Appeared in North Shore News – November 8, 2013
Capilano University’s faculty, or some of the more literately effulgent thereof, are enraged by the institution’s cutbacks – classic NIMD, you might say: Not in My Department.
What would you expect? Encana cuts back because the price of natural gas is deeply depressed, BlackBerry struggles to see its goods and lays off staff by the hundreds, and the silence of the fired employees fills the land.
But don’t fool with education at any level, because its practitioners are instantly out front castigating the heartless, purblind government and its minions denying important courses to their students.
Thus our North Shore university’s president, Kris Bulcroft, is getting big heat for cutting lesser, mostly artsy programs – though some are in the commerce area, as MLA Ralph Sultan points out, and do we need more commerce or not in British Columbia? The fact is that the university is currently running in the red. But universities, carrying the torch of learning, civilization and nasty chants tolerating if not advocating rape (that’s at the University of British Columbia), in some quarters are expected to be bulletproof from an economic recovery that is often lipsticked with words like “fragile.”
Bulcroft is where the buck stops on the Capilano campus.
I haven’t met Bulcroft. But on balance – and with what I rate as a fine balance – Sultan has the more convincing take on the situation than several faculty past and present given ample space in this paper’s letters columns. (One letter writer who called for Bulcroft’s resignation, Bill Schermbrucker, author of a recent book, Crossing Second Narrows, which novelizes Capilano’s early days, lives on a small island which I sometimes retreat to, and, with a population of 350, it’s impossible not to bump into one another.) Sultan’s own academic qualifications hardly need reciting here, though, as both a Harvard graduate and professor with many other ribbons, we can conclude he knows something about higher education.
The core of Sultan’s Oct. 20 letter on this page is that the administration properly cut some programs “which serve a ‘feeder’ function to such larger and more established universities such as UBC,” while protecting programs that lead to degrees within Capilano University itself. The bigger picture is that Cap is no longer an educational farm team, and under Bulcroft is making “the tricky transition from being a great community college to being a great university.”

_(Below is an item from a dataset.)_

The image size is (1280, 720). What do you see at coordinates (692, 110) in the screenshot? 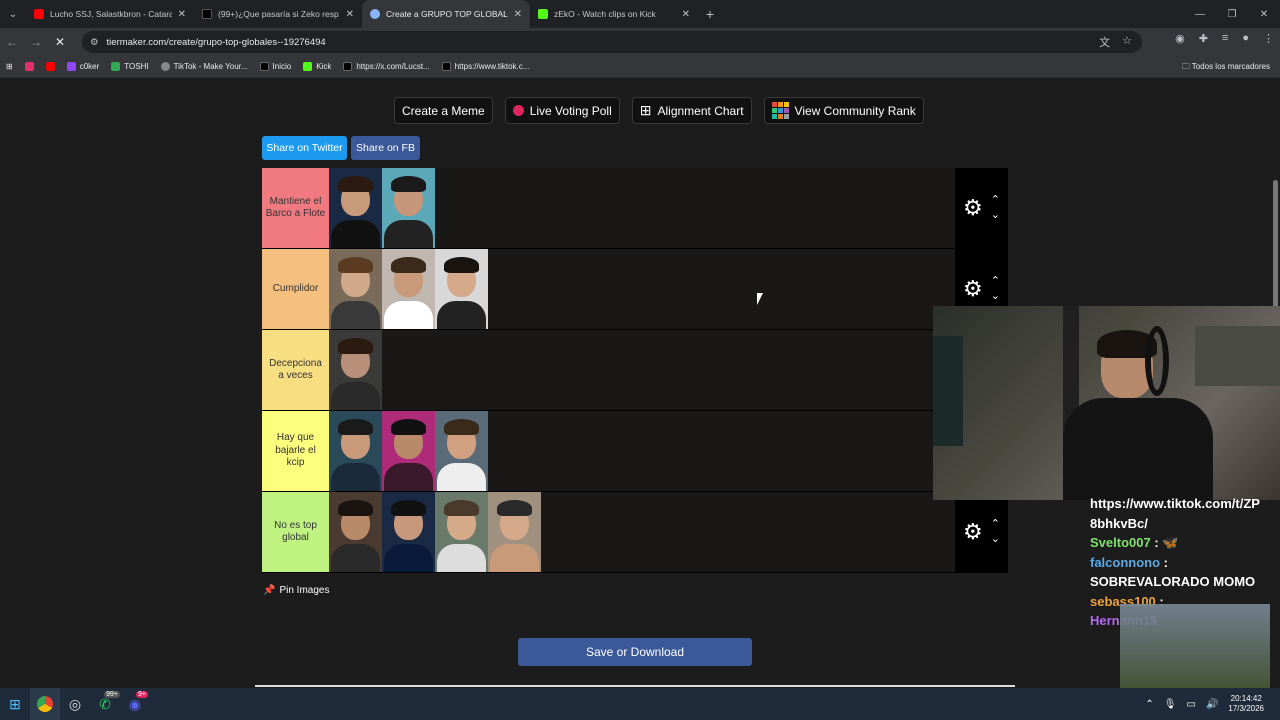
I see `alignment-chart-button: ⊞ Alignment Chart` at bounding box center [692, 110]. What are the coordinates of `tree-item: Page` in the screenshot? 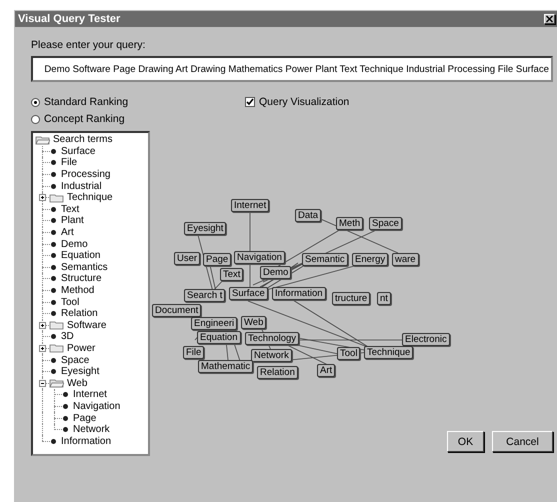 It's located at (84, 418).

Overnight, renaming Cap and six other such B.C. colleges didn’t turn them into instant competition for Oxford, Stanford, Toronto or Chicago, or even rubbing a distant shoulder with them. Harvard wasn’t Harvard when it opened in 1636 either.
The truculent members of the Capilano faculty may have a fair argument that progress to real university status beyond the name has been too slow.
Notable by their omission: Maclean’s current annual university grading issue ignores Capilano and the other instant universities. Some listed, like Fredericton’s St. Thomas (2,489 full-and part-time students) and Cape Breton (3,200), are small. Capilano in contrast claims an enrolment of more than 10,000. Predictably, the magazine’s ratings make some institutions very angry and unco-operative, but you can be sure they’re read avidly in academe, not to say by parents scouting higher education possibilities for their loved ones.
If there’s a fatal flaw in all this, I think it lies here: Then-premier Gordon Campbell made a big, fat political pitch, not an educational judgment, in elevating the seven colleges in 2008 – yes, just five years ago – to university status.
Promotion by magic wand.
This observer wasn’t the only skeptic. Vancouver Sun columnist Vaughn Palmer drily noted: “There’s the old joke about what the boss offers when he can’t provide a raise: a new title.”
Thus the evolution Sultan wisely identifies. Inevitably, many, including some faculty above all, think it’s too slow. Others, very likely including the bean-counters who have to make this transition, say: Too fast. As the Goldilocks story affirms, you can’t even get the porridge temperature just right for everyone.
Unbelievably, a paper I’m too kind to name printed extravagant praise written by distant (read: eastern) chain correspondents when Alice Munro won the Nobel Prize for literature.
None mentioned that Munro spent years living in Vancouver, North Vancouver and West Vancouver.
Likely the only now and future Nobel laureate to have actually resided here, and not a word about it. If my old colleague Ron Riter spotted this omission – there’d have been no omission.